Michael Friedrich Benedikt Baron von Melas (12 May 1729 – 31 May 1806) was a Transylvanian-born field marshal of Greek descent for the Austrian Empire during the Napoleonic Wars.
He was born in Radeln, Transylvania, Ottoman Empire (nowadays Roadeș, part of Bunești commune, Brașov County, Romania) in 1729 and joined the Austrian Army at age 17. He served in the Seven Years' War as aide de camp for Leopold Josef Graf Daun. He was promoted to colonel in 1781. He fought on the lower Rhine in 1794 and the middle Rhine in 1795.
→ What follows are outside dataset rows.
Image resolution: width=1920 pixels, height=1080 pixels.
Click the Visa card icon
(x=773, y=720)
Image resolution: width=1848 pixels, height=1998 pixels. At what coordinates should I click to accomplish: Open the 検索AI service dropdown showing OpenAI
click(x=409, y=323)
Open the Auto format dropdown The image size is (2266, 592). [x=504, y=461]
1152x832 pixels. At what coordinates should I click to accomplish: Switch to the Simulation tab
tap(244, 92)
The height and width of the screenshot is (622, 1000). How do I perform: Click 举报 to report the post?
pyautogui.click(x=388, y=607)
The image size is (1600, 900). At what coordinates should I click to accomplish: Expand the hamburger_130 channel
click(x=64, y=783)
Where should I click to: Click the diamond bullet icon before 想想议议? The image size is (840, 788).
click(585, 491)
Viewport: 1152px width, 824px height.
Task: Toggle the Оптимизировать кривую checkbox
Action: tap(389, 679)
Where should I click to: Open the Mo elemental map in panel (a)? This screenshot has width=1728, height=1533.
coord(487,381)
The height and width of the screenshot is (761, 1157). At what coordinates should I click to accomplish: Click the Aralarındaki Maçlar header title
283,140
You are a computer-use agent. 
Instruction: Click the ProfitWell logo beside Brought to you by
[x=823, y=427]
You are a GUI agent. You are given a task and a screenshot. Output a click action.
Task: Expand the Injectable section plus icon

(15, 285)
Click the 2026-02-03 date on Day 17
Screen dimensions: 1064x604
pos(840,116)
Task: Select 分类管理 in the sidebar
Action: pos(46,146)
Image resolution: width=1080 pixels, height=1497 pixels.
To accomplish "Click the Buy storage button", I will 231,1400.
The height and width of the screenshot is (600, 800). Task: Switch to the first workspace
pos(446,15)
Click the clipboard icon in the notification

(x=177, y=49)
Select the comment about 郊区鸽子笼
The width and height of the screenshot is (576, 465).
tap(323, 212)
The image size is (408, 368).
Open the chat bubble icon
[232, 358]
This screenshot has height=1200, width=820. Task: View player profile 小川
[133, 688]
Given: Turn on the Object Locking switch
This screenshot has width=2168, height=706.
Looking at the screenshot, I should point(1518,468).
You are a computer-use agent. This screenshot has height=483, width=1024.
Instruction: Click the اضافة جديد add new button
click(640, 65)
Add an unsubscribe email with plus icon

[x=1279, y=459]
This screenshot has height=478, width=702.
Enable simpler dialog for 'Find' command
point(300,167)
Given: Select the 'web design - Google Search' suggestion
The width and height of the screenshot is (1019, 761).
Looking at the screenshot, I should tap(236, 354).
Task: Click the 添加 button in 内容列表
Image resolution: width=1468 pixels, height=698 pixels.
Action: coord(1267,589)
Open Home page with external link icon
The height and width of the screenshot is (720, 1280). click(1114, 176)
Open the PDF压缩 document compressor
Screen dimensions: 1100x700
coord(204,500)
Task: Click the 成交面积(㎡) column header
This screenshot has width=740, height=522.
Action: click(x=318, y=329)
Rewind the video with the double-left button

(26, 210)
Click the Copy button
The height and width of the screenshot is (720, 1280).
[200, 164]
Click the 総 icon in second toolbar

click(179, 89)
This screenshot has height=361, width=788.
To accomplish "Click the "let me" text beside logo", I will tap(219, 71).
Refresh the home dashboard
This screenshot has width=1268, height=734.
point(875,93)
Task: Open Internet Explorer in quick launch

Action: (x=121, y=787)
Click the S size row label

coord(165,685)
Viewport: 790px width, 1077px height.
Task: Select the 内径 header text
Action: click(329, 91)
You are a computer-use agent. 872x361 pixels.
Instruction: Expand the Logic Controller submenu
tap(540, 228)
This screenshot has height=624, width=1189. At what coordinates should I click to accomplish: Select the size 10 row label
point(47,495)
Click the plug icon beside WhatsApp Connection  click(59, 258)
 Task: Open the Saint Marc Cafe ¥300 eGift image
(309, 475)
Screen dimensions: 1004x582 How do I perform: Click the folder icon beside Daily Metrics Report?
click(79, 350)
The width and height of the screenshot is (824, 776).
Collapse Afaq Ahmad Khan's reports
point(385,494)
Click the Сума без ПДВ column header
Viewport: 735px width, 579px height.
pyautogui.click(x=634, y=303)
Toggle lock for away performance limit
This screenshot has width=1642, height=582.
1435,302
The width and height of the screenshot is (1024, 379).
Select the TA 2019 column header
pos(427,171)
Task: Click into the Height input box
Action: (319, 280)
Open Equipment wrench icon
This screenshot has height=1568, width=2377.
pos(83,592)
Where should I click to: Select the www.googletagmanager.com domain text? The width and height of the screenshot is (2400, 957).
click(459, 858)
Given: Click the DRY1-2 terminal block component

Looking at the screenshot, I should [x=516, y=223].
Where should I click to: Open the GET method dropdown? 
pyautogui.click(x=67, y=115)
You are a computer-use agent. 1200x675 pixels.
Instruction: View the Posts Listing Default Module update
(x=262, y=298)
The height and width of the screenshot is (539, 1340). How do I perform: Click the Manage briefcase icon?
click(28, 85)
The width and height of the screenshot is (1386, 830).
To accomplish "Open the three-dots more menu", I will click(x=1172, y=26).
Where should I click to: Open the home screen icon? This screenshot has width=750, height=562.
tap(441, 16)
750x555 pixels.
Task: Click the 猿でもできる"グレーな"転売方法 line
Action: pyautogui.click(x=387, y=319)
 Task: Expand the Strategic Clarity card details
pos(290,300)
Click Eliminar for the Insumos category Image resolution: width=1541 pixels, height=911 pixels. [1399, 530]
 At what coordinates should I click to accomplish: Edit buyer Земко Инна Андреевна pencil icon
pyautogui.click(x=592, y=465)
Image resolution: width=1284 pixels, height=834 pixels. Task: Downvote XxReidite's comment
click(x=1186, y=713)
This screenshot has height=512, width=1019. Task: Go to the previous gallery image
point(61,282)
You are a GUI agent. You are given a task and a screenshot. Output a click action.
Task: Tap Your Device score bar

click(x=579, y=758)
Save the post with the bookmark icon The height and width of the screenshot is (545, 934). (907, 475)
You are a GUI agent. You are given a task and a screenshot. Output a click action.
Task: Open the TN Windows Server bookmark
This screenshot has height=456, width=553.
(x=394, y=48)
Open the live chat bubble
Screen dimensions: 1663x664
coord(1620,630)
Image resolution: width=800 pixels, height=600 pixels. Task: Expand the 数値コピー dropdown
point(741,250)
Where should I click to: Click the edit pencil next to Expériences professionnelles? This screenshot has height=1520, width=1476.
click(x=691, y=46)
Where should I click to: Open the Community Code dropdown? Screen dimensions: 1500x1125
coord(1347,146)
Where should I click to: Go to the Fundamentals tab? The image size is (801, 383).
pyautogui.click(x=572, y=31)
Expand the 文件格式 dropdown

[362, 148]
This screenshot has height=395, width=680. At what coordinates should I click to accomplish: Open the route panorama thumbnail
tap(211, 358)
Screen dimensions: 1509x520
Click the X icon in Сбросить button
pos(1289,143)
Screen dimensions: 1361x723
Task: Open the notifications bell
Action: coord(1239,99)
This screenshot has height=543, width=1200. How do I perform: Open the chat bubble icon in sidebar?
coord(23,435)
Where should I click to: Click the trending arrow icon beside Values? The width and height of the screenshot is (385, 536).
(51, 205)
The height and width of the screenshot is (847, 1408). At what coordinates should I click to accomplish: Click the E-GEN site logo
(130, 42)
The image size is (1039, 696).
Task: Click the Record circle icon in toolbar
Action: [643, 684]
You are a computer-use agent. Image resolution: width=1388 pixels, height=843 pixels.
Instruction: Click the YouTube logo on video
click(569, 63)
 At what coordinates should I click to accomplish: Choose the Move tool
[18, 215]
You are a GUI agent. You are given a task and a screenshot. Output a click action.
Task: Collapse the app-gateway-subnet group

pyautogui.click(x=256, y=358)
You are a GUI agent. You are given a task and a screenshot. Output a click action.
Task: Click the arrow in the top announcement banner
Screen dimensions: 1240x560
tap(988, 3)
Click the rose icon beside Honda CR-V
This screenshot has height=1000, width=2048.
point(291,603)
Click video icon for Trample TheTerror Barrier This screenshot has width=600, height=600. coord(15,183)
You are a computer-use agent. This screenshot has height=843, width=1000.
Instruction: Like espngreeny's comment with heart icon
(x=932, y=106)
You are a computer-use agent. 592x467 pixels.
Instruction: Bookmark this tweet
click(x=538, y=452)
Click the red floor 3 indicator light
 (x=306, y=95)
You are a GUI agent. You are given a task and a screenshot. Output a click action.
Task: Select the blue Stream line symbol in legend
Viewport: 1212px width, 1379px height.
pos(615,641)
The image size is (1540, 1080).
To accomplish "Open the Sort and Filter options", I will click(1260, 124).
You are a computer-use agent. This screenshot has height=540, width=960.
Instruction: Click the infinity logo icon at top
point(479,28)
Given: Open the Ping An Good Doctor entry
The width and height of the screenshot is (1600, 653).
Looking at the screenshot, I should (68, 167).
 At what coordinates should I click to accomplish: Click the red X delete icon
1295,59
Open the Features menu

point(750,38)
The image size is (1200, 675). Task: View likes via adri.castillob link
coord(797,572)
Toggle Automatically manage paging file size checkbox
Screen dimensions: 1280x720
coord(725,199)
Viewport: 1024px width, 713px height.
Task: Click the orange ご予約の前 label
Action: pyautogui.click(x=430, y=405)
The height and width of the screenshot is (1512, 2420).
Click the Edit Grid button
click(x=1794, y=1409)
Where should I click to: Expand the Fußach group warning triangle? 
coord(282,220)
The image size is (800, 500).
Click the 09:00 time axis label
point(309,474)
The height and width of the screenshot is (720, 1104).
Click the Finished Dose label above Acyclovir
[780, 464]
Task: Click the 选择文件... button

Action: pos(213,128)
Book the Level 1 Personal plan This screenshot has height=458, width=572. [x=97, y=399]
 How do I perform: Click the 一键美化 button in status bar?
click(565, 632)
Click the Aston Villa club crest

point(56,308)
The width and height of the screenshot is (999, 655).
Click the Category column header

Von Melas later led the Austrian Army in Italy during Napoleon Bonaparte's campaigns in Italy, part of the War of the Second Coalition. Serving under Russian field marshal Alexander Suvorov, who commanded Second Coalition forces, he commanded Austrian forces in victories at the battles of Cassano, Trebbia, Novi, Genola, and the Siege of Genoa, and came near to another victory over Napoleon at the Battle of Marengo before making the mistake of handing over command to a subordinate for what he thought was the pursuit from the field of a beaten foe. A stand made by the French forces further down the road, and a subsequent counter-attack by the French General Louis Desaix led to a defeat for von Melas' forces. The day after the battle he was compelled to sign the Convention of Alessandria, which gave the rule of Italy up to the Mincio River to Napoleon, the Habsburg Crown's authority being in consequence forced out of Italy.
Von Melas was later a Habsburg commander in Bohemia. He retired in 1803. He died in 1806 at Týnec nad Labem, in Bohemia.